Topics: GlobalPost, Google, eric schmidt, Asia, Internet, ,

Why is Google chief Eric Schmidt visiting North Korea?Google executive chairman Eric Schmidt (Credit: AP/Lee Jin-man)
This article originally appeared on GlobalPost.

Global Post SEOUL — So, we now know that Google’s executive chairman Eric Schmidt is heading to North Korea this month.

As with virtually anything surrounding North Korea, the journey has triggered speculation and intrigue.

Google says the trip is a personal humanitarian mission, and won’t comment further. Schmidt will travel with former New Mexico Gov. Bill Richardson, a seasoned North Korea negotiator, sources have told AP. Presumably Richardon’s negotiation services will yield something other than an umbrella drink at the Pyongyang Four Seasons.

Schmidt has been an advocate for Internet access and freedom, both of which few North Koreans enjoy, although it’s not clear whether he will push this agenda in Pyongyang.

One possible attraction: North Korea has a burgeoning geek scene — and one that has already completed projects for at least one major Western media company. Kim Jong Un sees the tech sector as the cornerstone of a new domestic “industrial revolution,” according to his New Year’s Day address. Last year, a delegation of lower-level officials visited Google’s headquarters, the LA Times reported.

Again, this being North Korea, knowledge of Kim’s techies is patchy. In late December, North Korean programmers launched a video game called Pyongyang Racer, which lets gamers drive around the capital, through “authentic” Pyongyang cityscapes.
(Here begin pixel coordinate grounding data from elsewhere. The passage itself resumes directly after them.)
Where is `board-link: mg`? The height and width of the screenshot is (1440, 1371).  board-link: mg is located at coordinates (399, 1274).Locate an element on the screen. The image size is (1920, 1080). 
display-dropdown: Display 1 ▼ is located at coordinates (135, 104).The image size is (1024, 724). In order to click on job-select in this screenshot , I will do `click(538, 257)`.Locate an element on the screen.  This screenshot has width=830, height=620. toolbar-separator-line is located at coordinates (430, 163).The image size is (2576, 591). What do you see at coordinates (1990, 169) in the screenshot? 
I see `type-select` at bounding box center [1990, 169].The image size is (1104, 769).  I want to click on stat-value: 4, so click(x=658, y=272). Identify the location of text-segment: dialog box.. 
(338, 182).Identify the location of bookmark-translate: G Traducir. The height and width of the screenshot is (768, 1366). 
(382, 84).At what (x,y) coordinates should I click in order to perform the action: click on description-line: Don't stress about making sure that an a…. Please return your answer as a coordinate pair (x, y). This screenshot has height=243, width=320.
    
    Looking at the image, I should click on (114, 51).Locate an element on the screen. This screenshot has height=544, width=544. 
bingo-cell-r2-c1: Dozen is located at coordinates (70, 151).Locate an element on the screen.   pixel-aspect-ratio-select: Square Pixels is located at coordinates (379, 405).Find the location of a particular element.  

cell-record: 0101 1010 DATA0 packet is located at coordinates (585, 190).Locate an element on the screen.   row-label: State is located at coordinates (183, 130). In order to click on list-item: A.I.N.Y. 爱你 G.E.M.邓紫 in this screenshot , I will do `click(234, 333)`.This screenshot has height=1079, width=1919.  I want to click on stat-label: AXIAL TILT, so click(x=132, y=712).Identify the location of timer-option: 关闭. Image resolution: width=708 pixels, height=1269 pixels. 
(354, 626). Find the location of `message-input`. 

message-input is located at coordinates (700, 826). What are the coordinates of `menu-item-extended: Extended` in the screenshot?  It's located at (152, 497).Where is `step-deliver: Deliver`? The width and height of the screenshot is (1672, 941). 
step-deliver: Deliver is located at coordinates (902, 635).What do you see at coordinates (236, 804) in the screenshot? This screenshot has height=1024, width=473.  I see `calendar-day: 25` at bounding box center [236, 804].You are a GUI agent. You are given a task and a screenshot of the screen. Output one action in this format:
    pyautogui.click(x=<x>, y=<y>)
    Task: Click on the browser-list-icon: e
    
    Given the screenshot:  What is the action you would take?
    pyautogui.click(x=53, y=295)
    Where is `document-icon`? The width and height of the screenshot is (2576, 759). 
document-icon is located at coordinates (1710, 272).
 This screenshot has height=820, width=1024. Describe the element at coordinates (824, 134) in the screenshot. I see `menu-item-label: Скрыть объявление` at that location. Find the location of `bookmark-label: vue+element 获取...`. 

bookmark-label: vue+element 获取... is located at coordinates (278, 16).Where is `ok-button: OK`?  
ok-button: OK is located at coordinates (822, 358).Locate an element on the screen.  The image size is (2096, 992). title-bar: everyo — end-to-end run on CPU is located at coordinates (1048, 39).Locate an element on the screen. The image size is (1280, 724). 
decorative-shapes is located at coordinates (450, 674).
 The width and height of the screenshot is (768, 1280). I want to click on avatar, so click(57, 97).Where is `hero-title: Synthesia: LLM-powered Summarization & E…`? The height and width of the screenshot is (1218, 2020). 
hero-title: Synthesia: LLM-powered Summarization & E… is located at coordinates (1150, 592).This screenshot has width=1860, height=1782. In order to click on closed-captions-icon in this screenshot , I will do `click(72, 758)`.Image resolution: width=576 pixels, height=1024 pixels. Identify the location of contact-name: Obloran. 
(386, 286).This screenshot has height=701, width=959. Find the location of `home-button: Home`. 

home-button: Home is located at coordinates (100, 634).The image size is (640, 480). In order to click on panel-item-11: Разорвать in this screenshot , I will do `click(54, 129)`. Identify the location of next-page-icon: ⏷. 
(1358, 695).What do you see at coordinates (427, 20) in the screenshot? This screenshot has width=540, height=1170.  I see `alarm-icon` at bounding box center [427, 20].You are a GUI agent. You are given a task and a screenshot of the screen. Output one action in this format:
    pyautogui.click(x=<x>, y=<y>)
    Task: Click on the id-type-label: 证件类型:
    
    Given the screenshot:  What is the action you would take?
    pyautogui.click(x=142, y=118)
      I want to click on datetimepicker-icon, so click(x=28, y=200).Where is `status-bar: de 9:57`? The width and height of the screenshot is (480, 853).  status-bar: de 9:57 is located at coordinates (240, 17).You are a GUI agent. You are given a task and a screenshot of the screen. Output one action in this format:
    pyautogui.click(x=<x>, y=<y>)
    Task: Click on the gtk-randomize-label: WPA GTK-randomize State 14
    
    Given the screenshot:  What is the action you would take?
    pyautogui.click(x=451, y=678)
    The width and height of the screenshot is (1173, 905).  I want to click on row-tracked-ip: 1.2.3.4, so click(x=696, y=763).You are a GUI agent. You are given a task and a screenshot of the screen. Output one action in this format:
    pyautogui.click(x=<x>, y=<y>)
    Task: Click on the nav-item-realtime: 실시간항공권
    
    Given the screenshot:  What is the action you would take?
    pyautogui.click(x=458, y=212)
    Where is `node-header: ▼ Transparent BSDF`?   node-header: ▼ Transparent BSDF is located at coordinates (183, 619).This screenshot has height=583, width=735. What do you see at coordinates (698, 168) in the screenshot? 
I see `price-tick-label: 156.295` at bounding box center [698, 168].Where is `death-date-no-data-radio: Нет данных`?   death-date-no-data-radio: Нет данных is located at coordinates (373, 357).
You can see “a bigger version of France’s Arc de Triomphe,” according to the game’s website, and “obey the traffic wardens, which are a sight unique to the streets of Pyongyang, despite the overall lack of traffic.” It’s not exactly Google Earth, but the programmers are apparently competent and very cheap.

Pyongyang Racer was produced by Nosotek, North Korea’s first and only software joint venture, a studio of 30 employees that was founded in 2007. Nosotek has quietly churned out various popular games, including one “very big” role-playing game for the Nintendo Wii, according to the company’s German president, Volker Eloesser. Nosotek has also created award-winning medical software, and one of its iPhone apps once reached Apple’s Top 10 list in Germany, Eloesser said.

North Korea is under United Nations sanctions that bar commerce with companies engaged in the arms trade — a rule that doesn’t apply in Nosotek’s case. Still, “Customers don’t want us to mention their names,” said Eloesser, because the “Made in North Korea” label carries a stigma.

Pyongyang Racer, it turns out, had a secret predecessor. Eloesser said the project was based on an earlier racing game, developed by Nosotek and published on Facebook by “one of the big players in the social media market.”

After Eloesser had a chat at a North Korean beer bar with Nick Bonner, the co-founder of Koryo Tours, the project was transformed into the Pyongyang-themed version. “We thought it would make a great game, so we paid for it to be developed into a more playable game,” Bonner said.

Nosotek’s geeks apparently aren’t the only ones creating games. In 2007, a unit of Rupert Murdoch’s News Corp. released two mobile phone games that were based on the 1990s films “Men in Black” and “The Big Lebowski” and were developed by North Korea’s General Federation of Science and Technology, according to Bloomberg.

Pyongyang Geek Squad

While North Korea is certainly not a tech hub like India or China, its regime thinks technology can help solve its economic rut. The government does business with outsiders to bring in much-needed foreign currency.

Students with computer skills are identified at a young age and sent to a specialized middle school in Pyongyang. Many of them move on to the elite Kim Il Sung University and to Kim Chaek University of Technology, the MIT of North Korea.

While these institutes have produced thousands of legitimate programmers, anti-government refugee groups claim the schools also train hackers for North Korea’s cyber-warfare command. The unit has launched dozens of cyber-attacks on servers in South Korea and the U.S., South Korean intelligence officials claim.

Nevertheless, some companies think the benefits of working in North Korea outweigh the risks of disrepute. “The sales pitch is price and quality, compared to Indian companies,” said Eloesser. Labor costs in North Korea are about half of those in China.

In China, “it often happens that people quit their job to hunt for better salary before a project is completed,” he added. With the dearth of business competitors, North Koreans are unlikely to defect to another company or to leak intellectual property.

The culturally distant hermit kingdom, though, can create conundrums for Western managers. Eloesser said that North Koreans usually don’t question orders, and will follow instructions even if a project is unfeasible — although this is a common obstacle all over East Asia, he claims.

“By now, the local management is doing a good job,” he said, reflecting on their fast learning abilities. He no longer lives full-time in Pyongyang but rather hands off the hard tasks to his North Korean fellows.